Bourse : ces sociétés qui chouchoutent leurs actionnaires information fournie par Le Revenu 16/03/2018 à 07:30
La veuve de Carpentras est-elle en train de revenir en Bourse ? C’est une question clé pour l’enquête que conduit chaque année Le Revenu et qui s’attache à mesurer la qualité des relations des sociétés cotées avec leurs actionnaires individuels.
En 1989, le directeur général de la Bourse de Paris de l’époque, Gérard de La Martinière, avait provoqué un tollé avec sa fameuse métaphore vantant en creux les mérites des sicav : «La Bourse n’est pas faite pour la veuve de Carpentras qui passe un ordre tous les dix ans.»

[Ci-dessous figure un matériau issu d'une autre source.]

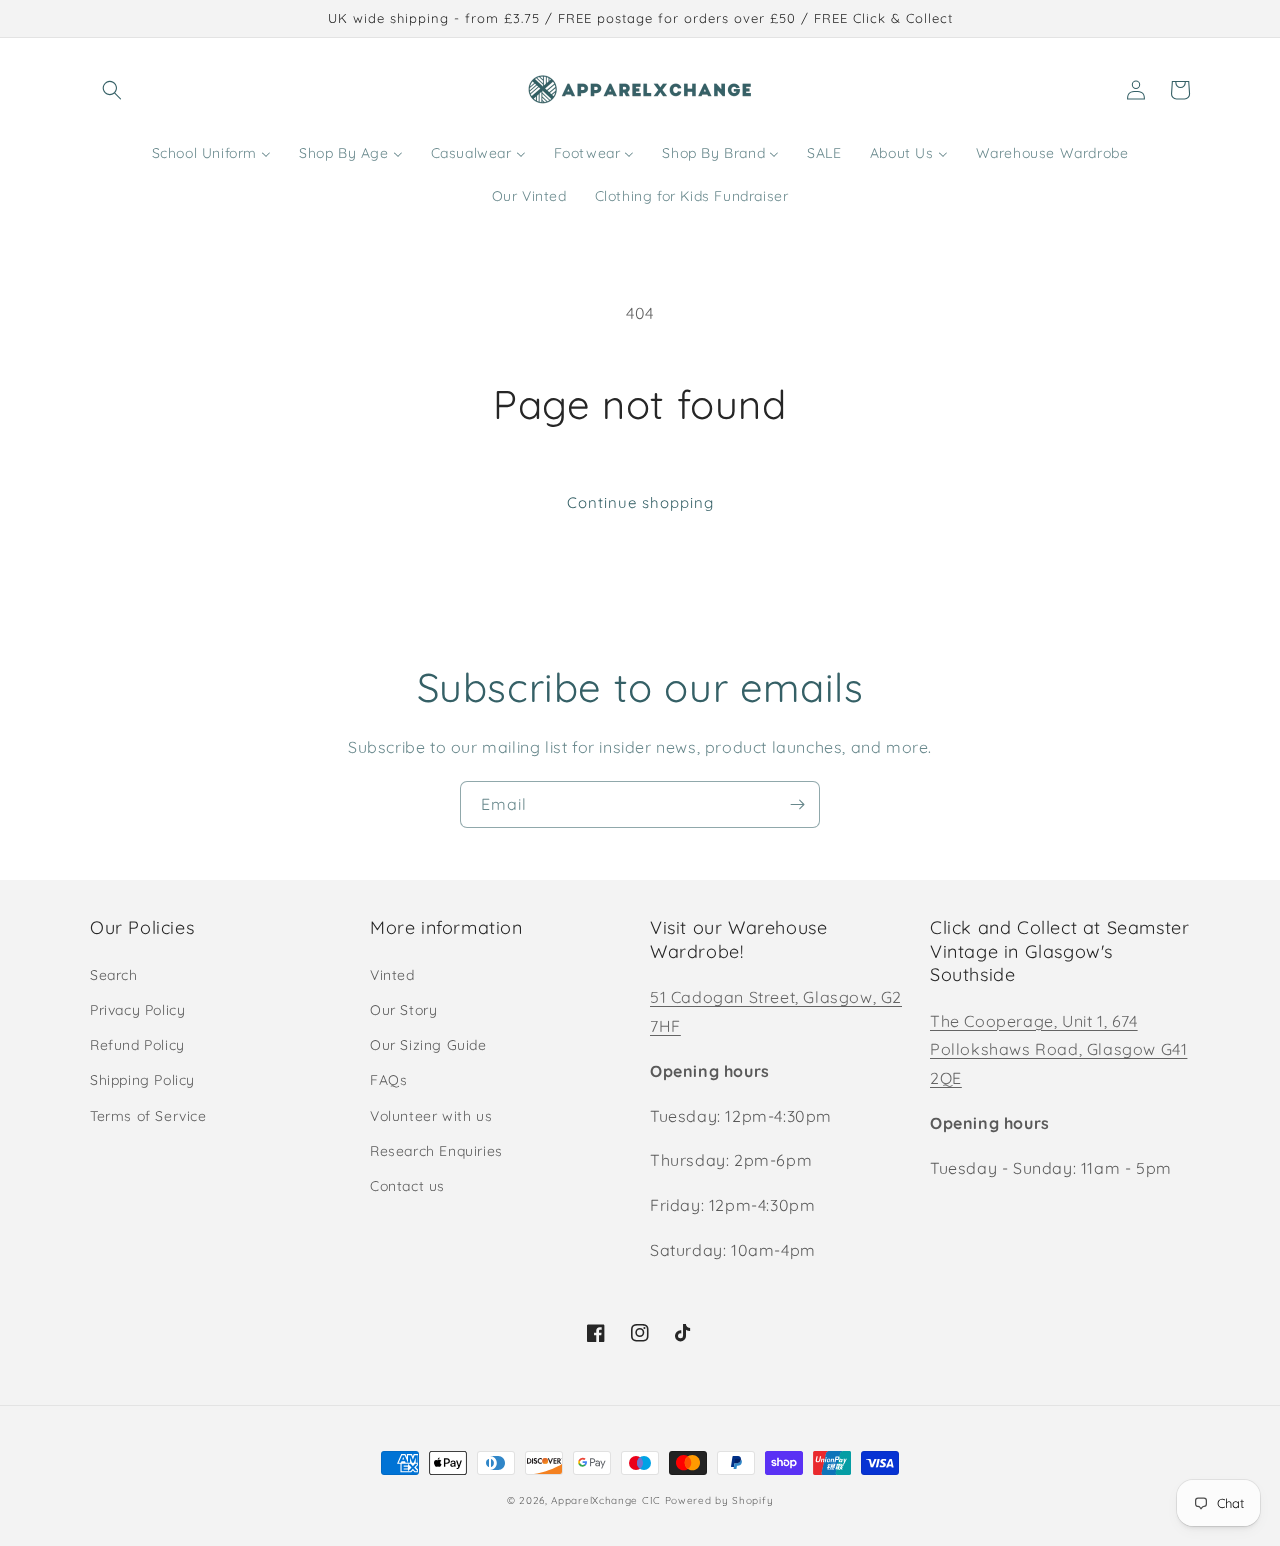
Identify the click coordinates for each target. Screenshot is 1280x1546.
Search (114, 975)
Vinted (392, 975)
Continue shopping (640, 502)
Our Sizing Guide (428, 1045)
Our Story (403, 1010)
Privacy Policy (137, 1010)
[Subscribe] (797, 804)
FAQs (388, 1080)
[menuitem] (211, 153)
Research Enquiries (436, 1151)
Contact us (407, 1186)
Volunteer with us (431, 1116)
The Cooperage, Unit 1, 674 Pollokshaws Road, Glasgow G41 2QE (1058, 1050)
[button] (112, 90)
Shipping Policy (142, 1080)
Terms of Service (148, 1116)
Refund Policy (137, 1045)
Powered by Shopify (719, 1500)
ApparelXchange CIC (606, 1500)
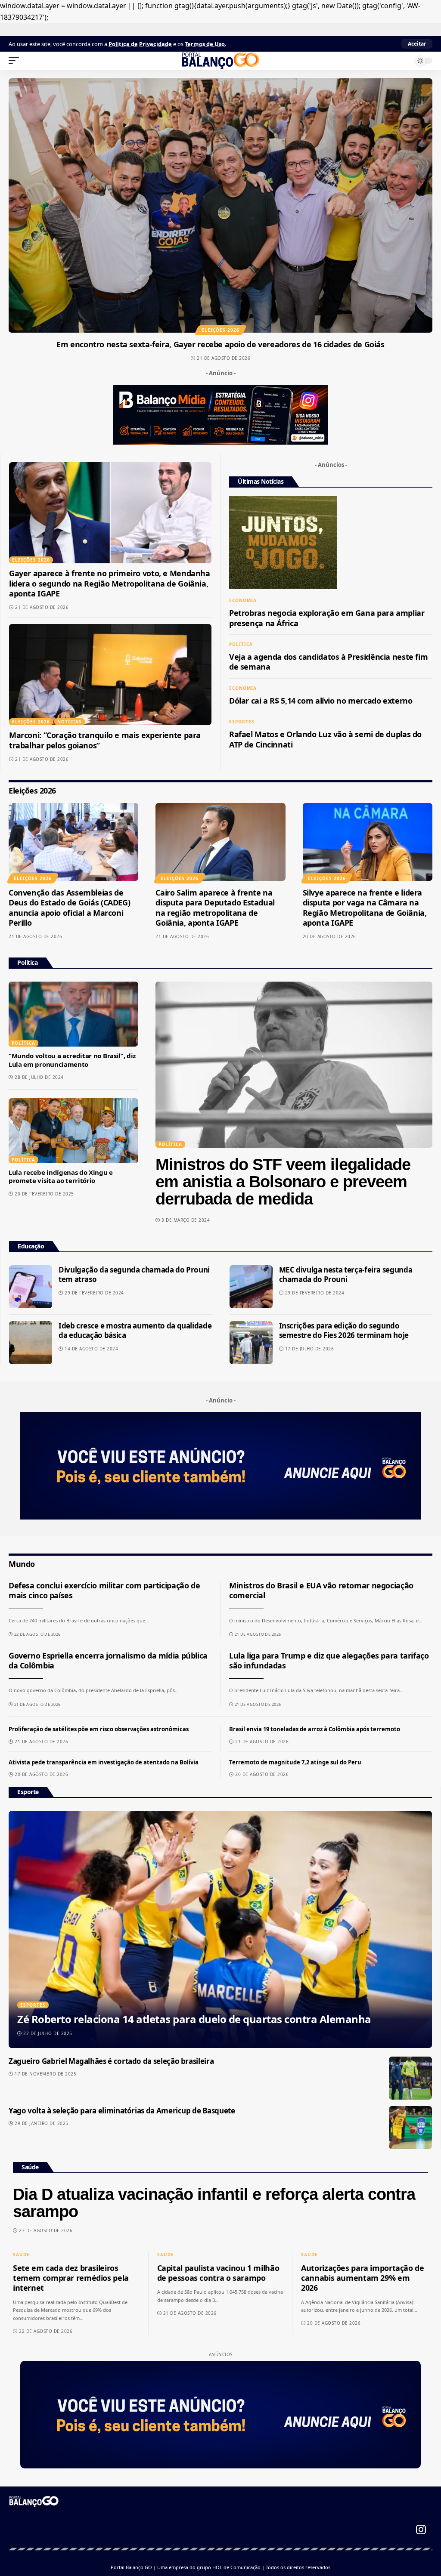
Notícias (69, 722)
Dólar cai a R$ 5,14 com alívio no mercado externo (320, 700)
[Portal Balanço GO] (221, 61)
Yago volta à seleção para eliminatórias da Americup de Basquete (122, 2111)
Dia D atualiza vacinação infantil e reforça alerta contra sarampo (214, 2203)
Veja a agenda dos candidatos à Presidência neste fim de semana (328, 662)
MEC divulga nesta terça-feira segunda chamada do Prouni (346, 1274)
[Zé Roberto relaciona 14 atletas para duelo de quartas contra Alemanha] (220, 1929)
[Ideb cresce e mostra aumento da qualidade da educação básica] (30, 1342)
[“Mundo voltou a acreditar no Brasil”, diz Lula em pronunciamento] (73, 1014)
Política (241, 644)
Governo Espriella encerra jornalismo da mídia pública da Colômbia (108, 1660)
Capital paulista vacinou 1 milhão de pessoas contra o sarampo (218, 2273)
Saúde (21, 2255)
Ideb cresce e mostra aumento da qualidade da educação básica (135, 1330)
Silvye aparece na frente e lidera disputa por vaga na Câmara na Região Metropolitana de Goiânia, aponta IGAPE (365, 907)
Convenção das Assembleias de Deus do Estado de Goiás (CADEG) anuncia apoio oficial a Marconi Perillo (69, 907)
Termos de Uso (205, 44)
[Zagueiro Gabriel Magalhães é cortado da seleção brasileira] (410, 2078)
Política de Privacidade (140, 44)
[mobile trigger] (16, 60)
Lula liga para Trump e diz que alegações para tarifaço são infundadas (329, 1660)
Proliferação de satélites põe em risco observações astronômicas (99, 1729)
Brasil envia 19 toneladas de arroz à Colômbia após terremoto (314, 1729)
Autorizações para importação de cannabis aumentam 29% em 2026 (362, 2278)
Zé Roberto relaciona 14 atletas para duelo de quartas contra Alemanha (194, 2019)
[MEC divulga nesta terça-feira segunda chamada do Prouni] (251, 1286)
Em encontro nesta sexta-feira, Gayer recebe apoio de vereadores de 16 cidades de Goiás (220, 344)
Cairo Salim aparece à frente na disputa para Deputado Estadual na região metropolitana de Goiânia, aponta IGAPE (215, 907)
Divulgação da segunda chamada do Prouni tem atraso (134, 1274)
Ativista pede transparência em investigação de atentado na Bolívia (104, 1762)
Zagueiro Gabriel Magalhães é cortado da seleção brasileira (111, 2061)
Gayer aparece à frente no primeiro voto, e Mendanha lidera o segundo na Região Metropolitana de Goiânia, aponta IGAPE (109, 583)
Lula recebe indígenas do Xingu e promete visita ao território (61, 1176)
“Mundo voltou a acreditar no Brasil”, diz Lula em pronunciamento (72, 1060)
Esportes (242, 722)
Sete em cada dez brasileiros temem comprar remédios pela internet (71, 2278)
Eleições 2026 (220, 330)
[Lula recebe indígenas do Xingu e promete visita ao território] (73, 1130)
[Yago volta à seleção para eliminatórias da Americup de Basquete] (410, 2127)
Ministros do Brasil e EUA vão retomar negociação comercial (321, 1590)
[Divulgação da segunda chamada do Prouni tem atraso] (30, 1286)
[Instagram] (421, 2529)
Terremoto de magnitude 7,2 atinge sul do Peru (295, 1762)
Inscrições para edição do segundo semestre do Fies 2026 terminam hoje (344, 1330)
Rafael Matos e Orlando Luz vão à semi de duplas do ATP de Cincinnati (325, 739)
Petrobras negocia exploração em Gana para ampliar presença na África (326, 618)
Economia (243, 600)
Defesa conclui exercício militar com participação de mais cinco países (104, 1590)
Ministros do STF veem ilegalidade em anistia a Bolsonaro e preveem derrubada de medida (282, 1181)
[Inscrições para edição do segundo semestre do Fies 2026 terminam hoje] (251, 1342)
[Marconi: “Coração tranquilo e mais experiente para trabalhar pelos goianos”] (110, 674)
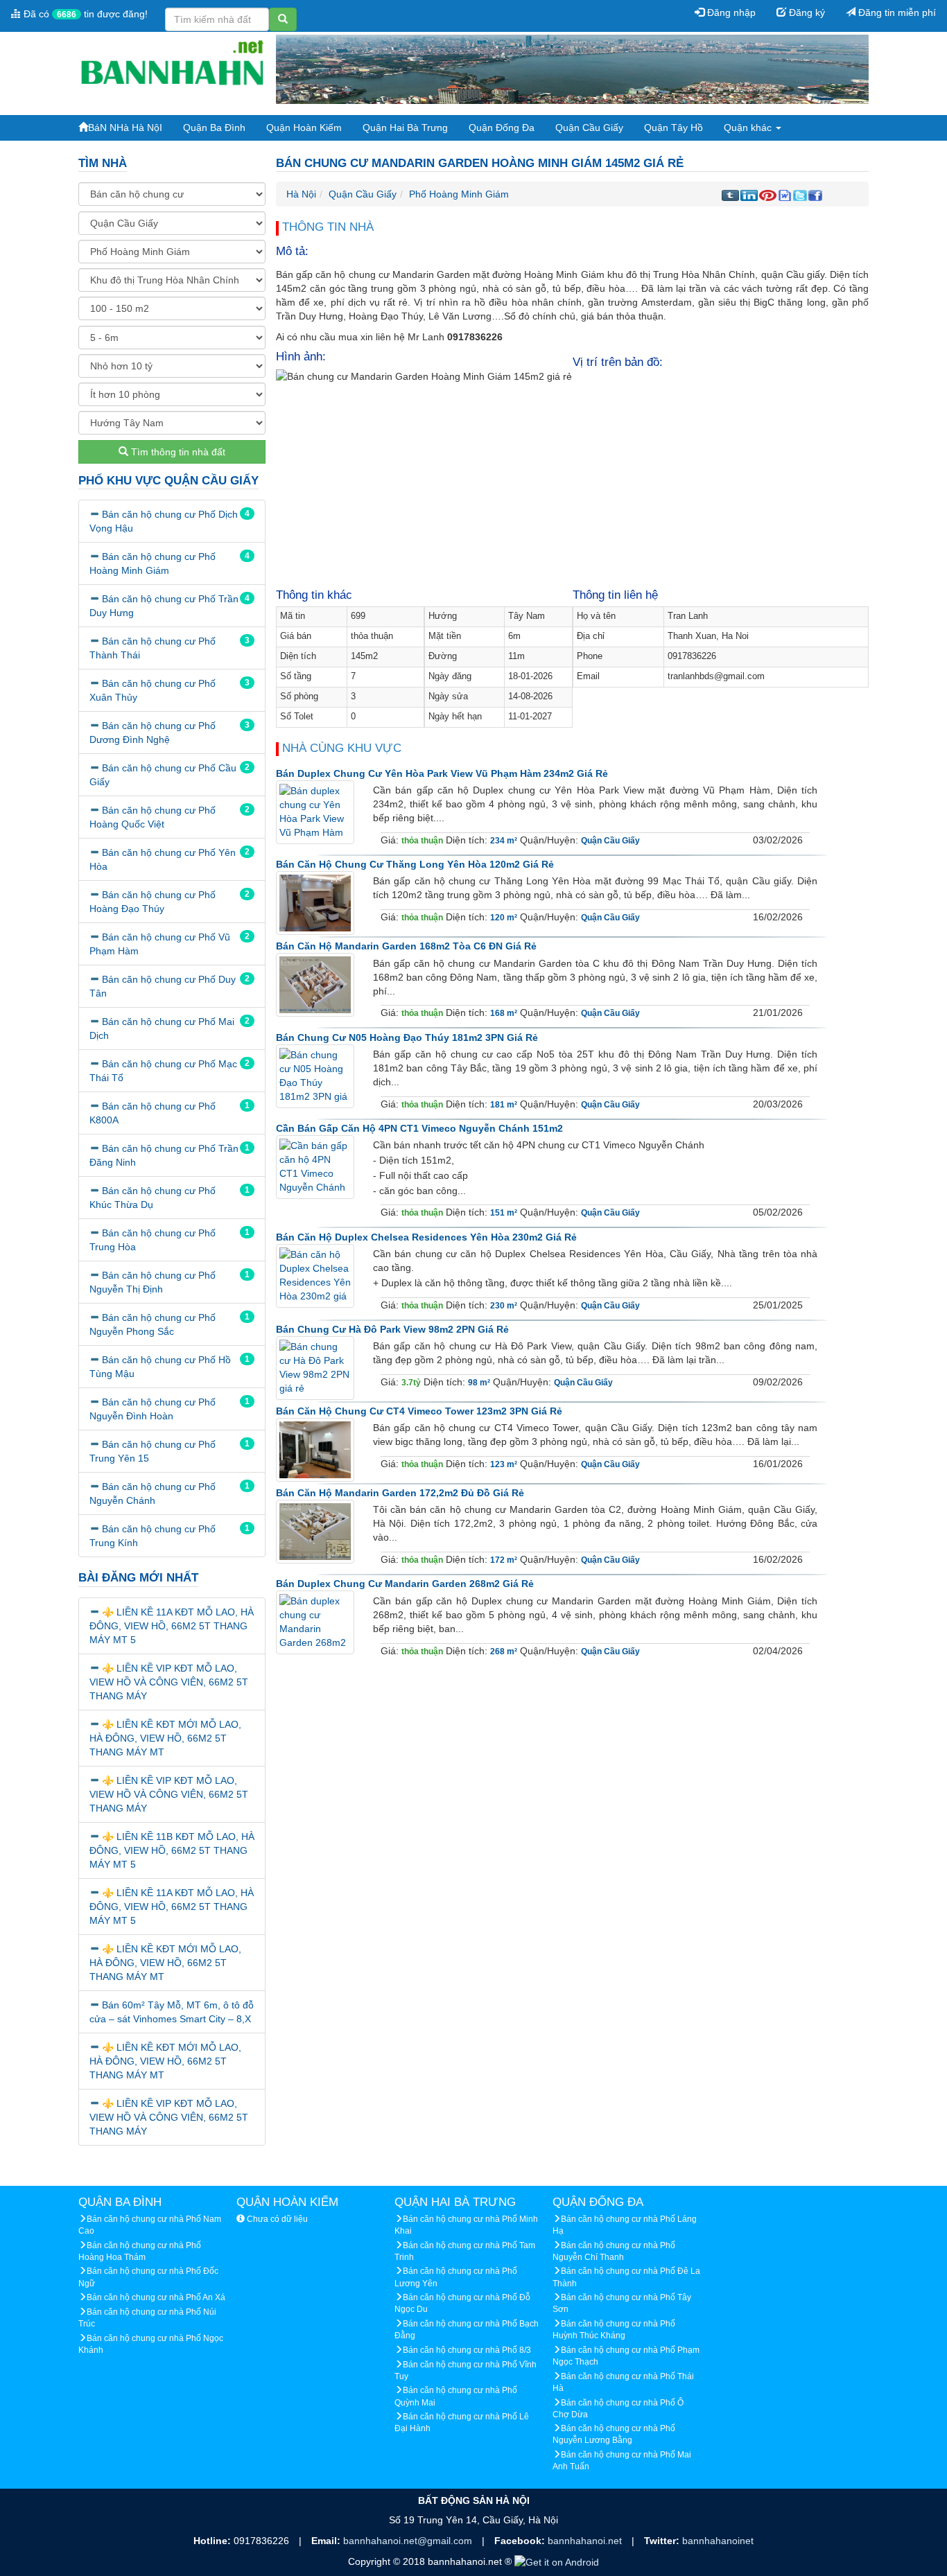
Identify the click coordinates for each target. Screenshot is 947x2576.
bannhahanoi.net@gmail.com (409, 2540)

L’oiseau de mauvais augure a été d’une certaine façon entendu. Le nombre d’actionnaires individuels a chuté de 7 millions à moins de 4 millions entre 2008 et 2016. Est-ce la tendance inéluctable d’une préférence accordée à la gestion collective pour détenir des actions, dans une sicav ou un fonds commun de placement, plutôt que dans un compte-titres ou un PEA géré soi-même ?
Sans doute pas : en mars 2017, un sondage de Kantar TNS, effectué chaque année depuis 2008 auprès de 12.000 Français âgés de 15 ans et plus, semblait traduire pour la première fois un frémissement de l’actionnariat individuel : la détention d’actions en direct y représentait 7,6% de l’échantillon représentatif contre 6,2% en 2016.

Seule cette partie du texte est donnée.